By: Brook Sattler, PhD, and Lauren Thomas, PhD
CPREE multi-campus coordinators
In this work, Mann, Gordon, and MacLeod (2009) conducted a systematic literature review of the use of reflective practices in health care. The aim of their work “was to understand the key variables influencing this process, identify gaps in the evidence, and to explore any implications” (p. 596). In their initial search, they identified over 600 papers that included the use of the word reflection or related terms. From a paring down process, they then identified 29 papers that explicitly addressed reflective practice in health professional education and practice. In coding these papers, they explored the questions: (1) Do practicing health professionals engage in reflective practice?; (2) What is the nature of students’ reflective thinking?; (3) Can reflective thinking be assessed?; (4) Can reflective thinking be developed?; (5) What contextual influences hinder or enable the development of reflection and reflective capability?; (6) What are the potential positive or negative effects of promoting reflection?
Tips for educators presented in this work:
- Have discussions about reflection.
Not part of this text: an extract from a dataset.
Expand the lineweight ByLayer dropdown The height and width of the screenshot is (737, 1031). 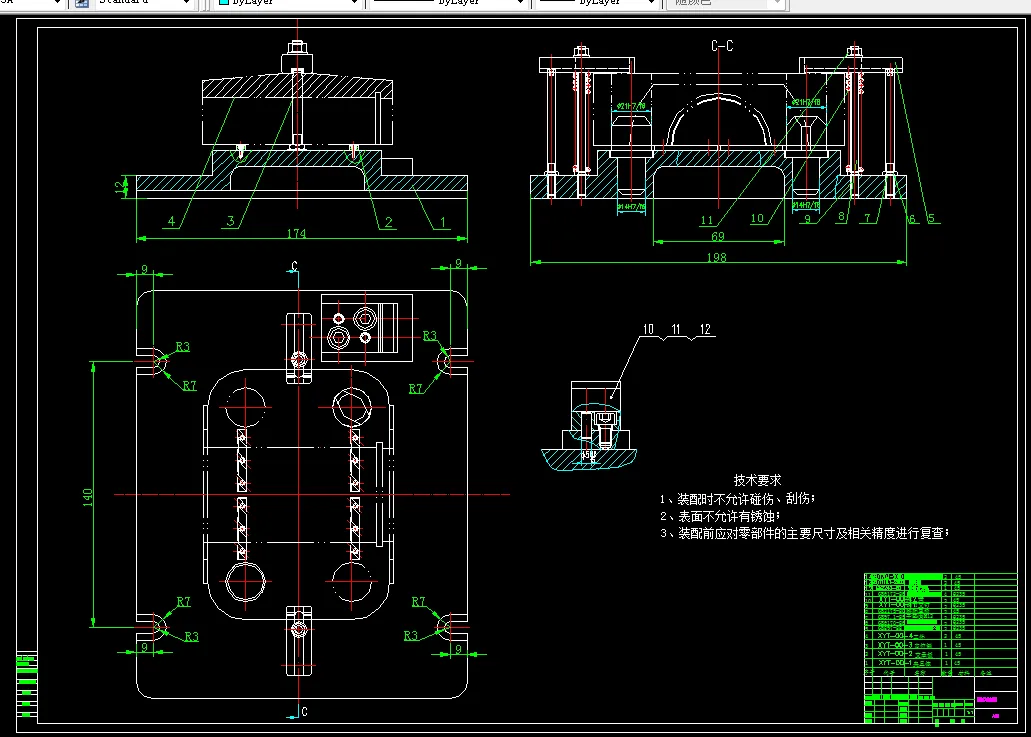[653, 3]
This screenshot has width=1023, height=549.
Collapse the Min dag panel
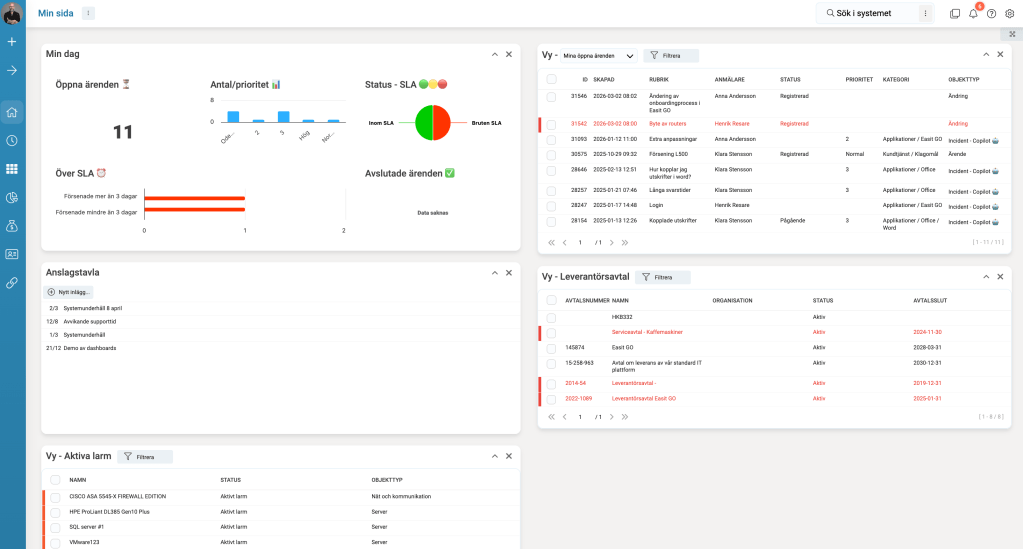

Discussions about reflective thinking and reflection activities are not a common topic, and often it’s assumed that we are on the same page when we are talking about reflection. The authors encourage more open discussion about these topics.
- Balance reflection on positive and negative experiences. It’s important for people to look back on and make sense of both positive and negative experiences. While the authors do not connect to The Stanford Resilience project, they do raise a similar point–the importance and role of reflecting on failure, in addition to reflecting on successes.
Questions or challenges presented in this work:
- See the bigger picture. The authors do a great job of describing the papers and putting them together; however, there is room for synthesis and more information about bigger picture connections.
- Recognize the different language used to describe reflection. Clearly there is a lot of work going on in health care related to reflection (as seen from the initial pass of identifying 600 papers); however, in culling this corpus down the authors went from 600 to 29. While the scholarship represented in these 600 articles use reflection in some way, many use different language or reflection isn’t the main focus. The findings suggest that there is no common definition of reflection, and the varied terminology and theory is a result of people drawing on different communities. In this systematic literature review, the authors do not normalize the language, so this may contribute to challenges.